2) explain what you mean with "the variables of the previous prime remain". Add print(list(l_primes[v_cont].keys())) to you program and show me the output.

crptcusco commented 5 years ago

the output of print(list(l_primes[v_cont].keys())) is : ['v1', 'v2', 'v3', 'v4', 'v5', 'v6', 'v7', 'v8'] in the Boolean Network 1 and ['v1', 'v10', 'v11', 'v12', 'v13', 'v2', 'v3', 'v6', 'v7', 'v8', 'v9'] in the Boolean Network 2

but v1, v2, v3 must not exist in the Boolean network 2, this is the mean of "the variables of the previous prime remain", because the Networks only have 5 variables and 3 constants = 8 variables , i attach the files of the description of the network and the output of the program.

rdda1_r3_v5.txt rdda2_r3_v5.txt output.txt

hklarner commented 5 years ago

The file rdda2_r3_v5.txt does contain the variables v1, v2 and v3. They are used by the update function of v10. A network needs to define all its variables.
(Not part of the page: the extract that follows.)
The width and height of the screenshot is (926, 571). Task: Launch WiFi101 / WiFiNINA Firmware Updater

How would you define v1, v2 and v3? PyBoolNet assumes that they are inputs, defined by

v1, v1
v2, v2
v3, v3
crptcusco commented 5 years ago

escuse me , i pass the wrong file rdda2_r3_v5.txt , now it is working well , but i dont understand why in the output of Attractors.compute_attractors_tarjan(stg) have [] in blank. i attach again the files of the description of the network and the output of the program.

Have one form to order the output variables in the atractors ['v1', 'v11', 'v12', 'v13', 'v14', 'v15', 'v2', 'v3'] like ['v1', 'v2', 'v3', 'v11', 'v12', 'v13', 'v14', 'v15']. I want recognized in this order.
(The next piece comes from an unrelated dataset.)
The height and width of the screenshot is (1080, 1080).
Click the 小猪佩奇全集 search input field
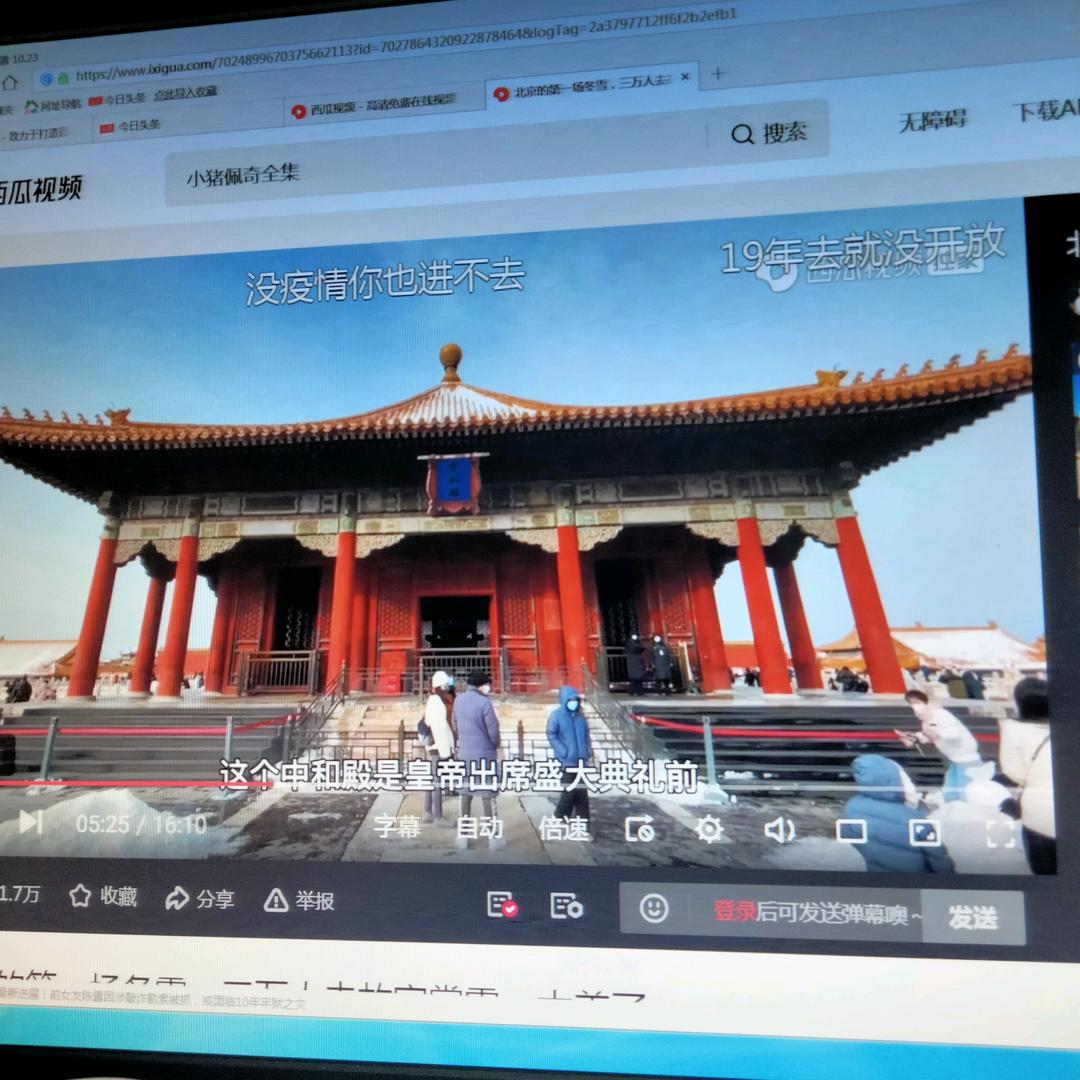coord(430,170)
output.txt rdda3_r3_v5.txt rdda2_r3_v5.txt rdda1_r3_v5.txt

hklarner commented 5 years ago

have you read the documentation for Attractors.compute_attractors_tarjan(stg)? It returns two objects, the steady states and the cyclic attractors. It should be called like this:

steadystates, cyclic = Attractors.compute_attractors_tarjan(stg)
crptcusco commented 5 years ago

Oh thats rigth , it have two list one for steady states and other for the cyclic attractors , thanks you very much. The problem has been solved, now I can find the attractors of several different Boolean networks, I leave the code with which it worked.

#IMPORTS
import PyBoolNet
#import sys
from PyBoolNet import Attractors
from PyBoolNet import PrimeImplicants
from PyBoolNet import StateTransitionGraphs
from itertools import product
from os import listdir

#route of the Boolean Network files ( in bnet format)
v_path = "files/rddas_r3_v5/"
#save the name of each Boolean Network file
list_directory = listdir(v_path)
l_primes =[]
v_cont = 0
#for every Boolean Network file, we find the attractors
for bnet in list_directory:
    print (v_path + bnet)
    primes = PyBoolNet.FileExchange.bnet2primes(v_path + bnet)
    l_primes.append(primes)
    l_signals_acoplament = PrimeImplicants.find_constants(l_primes[v_cont])
    v_num_signal_acoplament = len(l_signals_acoplament)
    #create and modify a static variables 
    for v_permutacion in product(list('01'), repeat=v_num_signal_acoplament):
        v_cont_signal = 0
        l_added_variables = []    
        print(v_permutacion)    
        for v_signal_value in zip(l_signals_acoplament,v_permutacion):
            PrimeImplicants.create_variables(l_primes[v_cont], { v_signal_value[0] : v_signal_value[1]})
            v_cont_signal = v_cont_signal + 1
        stg = StateTransitionGraphs.primes2stg(l_primes[v_cont], "synchronous")        
        l_attractors = Attractors.compute_attractors_tarjan(stg)
        #print (l_attractors)
        for v_atrator in l_attractors:
            print (v_atrator)

        #for v_atrator in l_attractors:
        #    print (v_atrator)

    print(list(l_primes[v_cont].keys()))     
    v_cont = v_cont + 1   

print ("-------------------------")
hklarner commented 5 years ago

Let me know how you are using PyBoolNet in the future. I am happy to make suggestions and help if I can.